The social advantage of the rental affordability scheme is that it enables low-to-moderate income renters the assistance to afford better premises alongside nonassisted property owners or renters. For instance, in a typical apartment block, the owner may set aside one or two apartments to apply for the scheme, which Plibersek says should avoid the possibility of establishing new urban ghettos. Not that renters who are eligible for the scheme are any more likely to be undesirable tenants and neighbours than anyone else, given the scheme’s generous terms.

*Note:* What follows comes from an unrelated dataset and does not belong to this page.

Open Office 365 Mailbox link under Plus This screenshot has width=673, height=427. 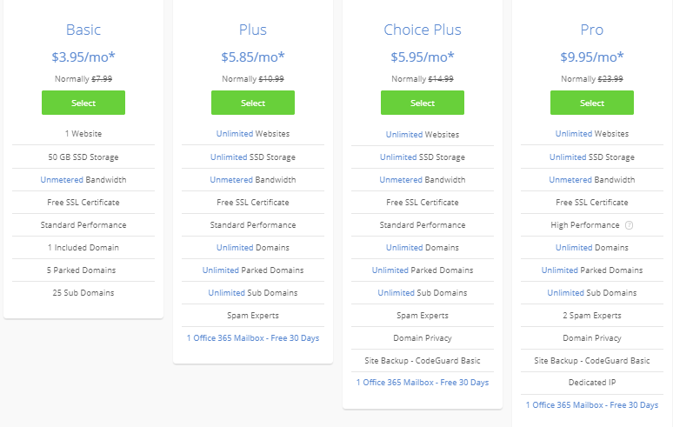(x=253, y=337)
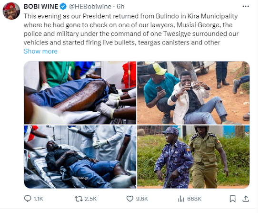Click the retweet icon
Image resolution: width=260 pixels, height=213 pixels.
[x=79, y=199]
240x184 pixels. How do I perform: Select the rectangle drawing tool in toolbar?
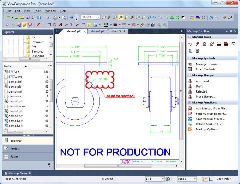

For instance, a couple with three children can earn up to $98,695 a year, join the scheme, and continue to get assistance up to $123,000 a year in family income. For a single person with no children, the entry level for the scheme is $41,514 per year, which is not a long way below the average wage. Plibersek says that Australians have a “love affair” with residential property, notwithstanding historical lack of interest shown by institutional investors. “One in seven taxpayers owns an investment property,” she says. The long-term historical returns from residential property show resilience, despite the usual cycles, with low vacancy rates, strong population growth, continued high employment levels and general housing shortages.

“The residential rental market is a good medium-to-long-term investment, with potential for significant capital gains,” she says. “The recent extreme volatility of Australian real estate investment trusts (REITs) in comparison with direct property may see investors increase their direct property allocation and decrease their listed property allocation.” Last calendar year, house prices increased on a nationally weighted average by 13.6 per cent, while the rental component of the CPI increased 5.4 per cent.

Developers and investors participating in the scheme can select their own tenants, as with any landlord. However, in Queensland the tenants must be drawn from the One Social Housing Register maintained by the Queensland Government. Of 11,000 allocations made in the first two rounds of allocations, Victoria has had the most total dwelling sites under the scheme, with 3,023, then NSW with 2,545 and Queensland, 2,448.